In our ongoing commitment to reconstruct heritage sites in Iraq, the UAE has also pledged to restore the 800-year old Al-Tahera Church and the Al-Sa’a Church in Mosul. This has marked an important milestone for the UAE, making us the first country in the world to restore Christian churches destroyed by ISIS in Iraq.
This project emphasises the UAE’s commitment towards tolerance as a universal concept and a sustainable institutional endeavour through legislation and policies aimed at promoting the values of tolerance, dialogue, coexistence and openness to different cultures.
Could you describe the Al Burda and what its main aims are? Are there any specific highlights you can point to over its last fifteen years?
Al Burda is a project that is dear to all our hearts and is in line with the Ministry of Culture and Knowledge Development’s mandate to support and facilitate the future of Islamic art and culture. We are very excited about contributing to building a bright future for Islamic art and culture; the potential is immense especially with studies pointing out to high prospects of substantial growth in the next couple of years.
Over the past two decades, contemporary Islamic art has re-emerged as an essential part of the global art scene. It has been heart-warming to see how artists from across the world – from China, Russia, Pakistan, Saudi Arabia and the United Arab Emirates – are able to create works with innovative mediums and materials and breathe new life into what has been traditionally viewed as an ancient art practice.
Al Burda highlights the Ministry of Culture and Knowledge Development’s commitment to utilising every effort and partnership available to highlight the creativity in Islamic art and culture across its various disciplines. Al Burda’s expansion and growth to become a biannual Festival is testament to the Ministry of Culture and Knowledge Development’s commitment and ambitious aspirations for Islamic art and culture.
The Al Burda Endowment includes grants to well-known artists in the region like Ebtesam Abdulaziz and Ammar Al Attar, as well as interestingly, artists from Russia and Hong Kong. What was the reasoning behind this?
Last year, the Ministry of Culture and Knowledge Development conducted Swarm AI study, which engaged experts in the field to explore the status of Islamic art globally. The results revealed that a key challenge for artists working in the field is the lack of funding and public understanding of Islamic art.
This led to the launch of Al Burda Endowment, a government-funded initiative to support 10 artists who explore Islamic art practices. Last year, we announced the names of these artists and I am proud to see their works unveiled at Abu Dhabi Art 2019.

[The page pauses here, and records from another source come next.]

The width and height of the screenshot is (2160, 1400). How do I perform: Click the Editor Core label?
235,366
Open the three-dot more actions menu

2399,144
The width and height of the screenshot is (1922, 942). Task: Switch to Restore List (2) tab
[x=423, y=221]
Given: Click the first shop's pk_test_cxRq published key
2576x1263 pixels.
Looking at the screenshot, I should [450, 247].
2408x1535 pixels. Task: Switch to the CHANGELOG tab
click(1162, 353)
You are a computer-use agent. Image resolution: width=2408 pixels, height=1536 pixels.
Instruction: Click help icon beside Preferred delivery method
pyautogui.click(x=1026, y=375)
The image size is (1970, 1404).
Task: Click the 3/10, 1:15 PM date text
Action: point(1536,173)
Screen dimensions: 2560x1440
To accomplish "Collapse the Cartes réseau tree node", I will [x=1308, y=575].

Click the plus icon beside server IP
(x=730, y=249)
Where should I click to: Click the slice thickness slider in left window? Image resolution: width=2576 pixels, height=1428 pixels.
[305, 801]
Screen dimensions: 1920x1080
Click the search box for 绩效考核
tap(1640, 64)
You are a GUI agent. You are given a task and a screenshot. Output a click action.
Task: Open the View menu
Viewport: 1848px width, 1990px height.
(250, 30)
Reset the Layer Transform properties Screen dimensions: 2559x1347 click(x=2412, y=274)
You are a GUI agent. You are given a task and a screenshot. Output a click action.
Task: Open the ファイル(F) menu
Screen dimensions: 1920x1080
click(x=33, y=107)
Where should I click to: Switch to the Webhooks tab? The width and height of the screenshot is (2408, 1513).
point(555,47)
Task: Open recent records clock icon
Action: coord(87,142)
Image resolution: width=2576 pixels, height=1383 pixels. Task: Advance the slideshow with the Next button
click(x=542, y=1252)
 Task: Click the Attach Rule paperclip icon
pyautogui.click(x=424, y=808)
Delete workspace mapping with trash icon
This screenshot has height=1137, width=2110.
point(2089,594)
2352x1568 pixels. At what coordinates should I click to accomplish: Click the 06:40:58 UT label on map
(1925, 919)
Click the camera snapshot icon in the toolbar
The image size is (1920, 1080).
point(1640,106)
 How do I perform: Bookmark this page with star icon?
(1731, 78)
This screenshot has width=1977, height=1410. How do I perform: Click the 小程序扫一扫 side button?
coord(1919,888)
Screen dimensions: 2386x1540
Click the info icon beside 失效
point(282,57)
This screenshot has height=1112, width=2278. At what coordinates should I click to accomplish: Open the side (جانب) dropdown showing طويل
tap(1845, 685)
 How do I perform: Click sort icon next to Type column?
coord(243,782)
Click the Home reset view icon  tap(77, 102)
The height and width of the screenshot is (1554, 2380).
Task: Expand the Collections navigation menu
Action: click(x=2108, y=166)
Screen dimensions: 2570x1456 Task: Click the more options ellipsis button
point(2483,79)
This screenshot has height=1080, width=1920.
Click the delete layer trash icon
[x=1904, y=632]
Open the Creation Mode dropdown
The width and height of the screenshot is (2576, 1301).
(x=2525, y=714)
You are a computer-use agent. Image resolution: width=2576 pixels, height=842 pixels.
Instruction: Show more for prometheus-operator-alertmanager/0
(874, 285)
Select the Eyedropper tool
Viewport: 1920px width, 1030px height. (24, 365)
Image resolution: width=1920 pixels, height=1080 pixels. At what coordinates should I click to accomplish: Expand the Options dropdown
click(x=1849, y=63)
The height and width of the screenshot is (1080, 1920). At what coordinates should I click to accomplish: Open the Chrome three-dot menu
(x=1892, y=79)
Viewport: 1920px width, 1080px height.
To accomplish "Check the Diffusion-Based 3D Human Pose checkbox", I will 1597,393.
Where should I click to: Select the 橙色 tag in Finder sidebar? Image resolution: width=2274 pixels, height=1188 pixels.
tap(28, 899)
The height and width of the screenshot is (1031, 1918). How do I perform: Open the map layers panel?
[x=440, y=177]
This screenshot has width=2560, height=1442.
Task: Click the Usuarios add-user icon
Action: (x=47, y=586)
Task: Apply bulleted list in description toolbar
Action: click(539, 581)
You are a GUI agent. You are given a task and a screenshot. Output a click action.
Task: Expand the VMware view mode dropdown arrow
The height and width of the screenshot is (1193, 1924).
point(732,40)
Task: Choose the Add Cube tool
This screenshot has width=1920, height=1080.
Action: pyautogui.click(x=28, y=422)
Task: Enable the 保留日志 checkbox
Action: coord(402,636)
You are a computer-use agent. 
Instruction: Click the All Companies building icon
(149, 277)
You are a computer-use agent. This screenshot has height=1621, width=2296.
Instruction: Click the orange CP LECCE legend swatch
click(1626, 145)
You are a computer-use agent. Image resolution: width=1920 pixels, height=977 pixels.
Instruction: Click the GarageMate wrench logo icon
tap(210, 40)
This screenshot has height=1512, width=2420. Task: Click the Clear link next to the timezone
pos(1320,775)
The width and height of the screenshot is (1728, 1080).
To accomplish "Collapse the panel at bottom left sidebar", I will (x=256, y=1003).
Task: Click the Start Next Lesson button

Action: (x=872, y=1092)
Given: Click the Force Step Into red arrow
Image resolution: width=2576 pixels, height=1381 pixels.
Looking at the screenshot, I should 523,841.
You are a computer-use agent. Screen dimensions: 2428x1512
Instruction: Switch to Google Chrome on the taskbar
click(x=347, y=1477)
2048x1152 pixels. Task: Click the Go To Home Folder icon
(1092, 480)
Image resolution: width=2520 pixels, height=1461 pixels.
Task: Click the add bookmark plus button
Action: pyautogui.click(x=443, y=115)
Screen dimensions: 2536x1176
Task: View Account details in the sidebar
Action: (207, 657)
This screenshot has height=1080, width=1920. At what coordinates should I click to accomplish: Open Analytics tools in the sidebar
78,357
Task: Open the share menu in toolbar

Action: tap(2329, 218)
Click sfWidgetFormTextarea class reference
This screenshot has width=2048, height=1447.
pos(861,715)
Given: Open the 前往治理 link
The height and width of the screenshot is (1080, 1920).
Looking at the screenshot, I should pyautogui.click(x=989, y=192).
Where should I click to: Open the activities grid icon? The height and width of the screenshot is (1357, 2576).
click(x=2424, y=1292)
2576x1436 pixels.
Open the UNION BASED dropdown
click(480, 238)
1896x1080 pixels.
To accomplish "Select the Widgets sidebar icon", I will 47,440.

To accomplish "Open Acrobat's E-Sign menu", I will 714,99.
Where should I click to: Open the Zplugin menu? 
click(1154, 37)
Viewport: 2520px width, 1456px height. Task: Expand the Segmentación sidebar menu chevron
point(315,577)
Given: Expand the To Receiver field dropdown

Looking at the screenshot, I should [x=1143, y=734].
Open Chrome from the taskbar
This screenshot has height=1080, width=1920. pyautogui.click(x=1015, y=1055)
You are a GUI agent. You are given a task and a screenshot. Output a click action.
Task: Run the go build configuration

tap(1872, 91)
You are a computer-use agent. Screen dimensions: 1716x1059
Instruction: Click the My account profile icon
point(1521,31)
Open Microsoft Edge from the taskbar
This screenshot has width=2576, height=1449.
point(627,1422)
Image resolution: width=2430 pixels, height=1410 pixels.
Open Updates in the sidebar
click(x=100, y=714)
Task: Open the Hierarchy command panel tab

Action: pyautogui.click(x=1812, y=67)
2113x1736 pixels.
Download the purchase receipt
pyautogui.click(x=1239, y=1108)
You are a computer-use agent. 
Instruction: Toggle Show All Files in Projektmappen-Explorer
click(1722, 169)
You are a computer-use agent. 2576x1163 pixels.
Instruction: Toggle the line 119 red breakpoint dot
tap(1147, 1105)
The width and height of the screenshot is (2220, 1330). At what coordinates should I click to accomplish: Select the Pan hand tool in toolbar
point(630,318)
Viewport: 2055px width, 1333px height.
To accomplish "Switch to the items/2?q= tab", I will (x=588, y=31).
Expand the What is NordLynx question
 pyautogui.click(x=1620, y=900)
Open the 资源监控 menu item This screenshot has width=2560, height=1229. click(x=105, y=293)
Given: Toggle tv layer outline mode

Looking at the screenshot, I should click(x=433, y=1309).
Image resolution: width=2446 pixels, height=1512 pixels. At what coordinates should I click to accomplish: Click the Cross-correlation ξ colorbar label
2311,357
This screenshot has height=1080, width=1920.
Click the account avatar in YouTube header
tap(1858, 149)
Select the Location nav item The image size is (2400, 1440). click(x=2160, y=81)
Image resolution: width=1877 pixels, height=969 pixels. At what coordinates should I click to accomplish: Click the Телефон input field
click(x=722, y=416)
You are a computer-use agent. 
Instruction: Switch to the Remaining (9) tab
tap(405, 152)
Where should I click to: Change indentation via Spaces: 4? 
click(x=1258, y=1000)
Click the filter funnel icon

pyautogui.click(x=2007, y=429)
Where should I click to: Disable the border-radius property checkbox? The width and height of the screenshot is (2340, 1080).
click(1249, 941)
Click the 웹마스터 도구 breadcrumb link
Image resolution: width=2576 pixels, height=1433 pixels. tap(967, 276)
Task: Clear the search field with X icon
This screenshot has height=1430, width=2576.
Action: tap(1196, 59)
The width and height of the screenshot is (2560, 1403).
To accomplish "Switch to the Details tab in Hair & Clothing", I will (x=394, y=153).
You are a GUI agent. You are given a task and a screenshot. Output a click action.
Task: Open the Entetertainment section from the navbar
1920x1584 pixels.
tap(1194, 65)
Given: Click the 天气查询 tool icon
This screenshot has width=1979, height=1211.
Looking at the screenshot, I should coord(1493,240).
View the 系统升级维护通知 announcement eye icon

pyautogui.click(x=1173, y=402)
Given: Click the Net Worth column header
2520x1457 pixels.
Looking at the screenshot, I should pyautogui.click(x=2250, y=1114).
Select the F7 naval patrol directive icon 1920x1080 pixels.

Islamic art is not limited to a religion, geographical location, or time period. Take for example Chinese artist Stanley Siu, whose work encompasses motifs in Islamic art that he explores through traditional Chinese brushes and geometrical architecture. At the Ministry of Culture and Knowledge Development, we are firm believers in the power of art to narrate people’s history and culture across times – this offers a mirror into new worlds. By simply being and existing for others, art becomes a common, global language that transcends boundaries and connects cultures.
How do you think this initiative will champion unexpected Islamic art – pieces that people may not think of as being traditionally ‘Islamic’?
Contemporary Islamic art is a vast topic; it incorporates motifs such as geometry, florals, architecture and colours. Islamic art is often vibrant and distinctive. It is not restricted to religious work but includes all the artistic traditions in Muslim culture. Its strong aesthetic appeal transcends time and space, as well as differences in language and culture. Islamic art seeks to portray the meaning and essence of things, rather than just their physical form, calligraphy is a major art-form in Islamic art.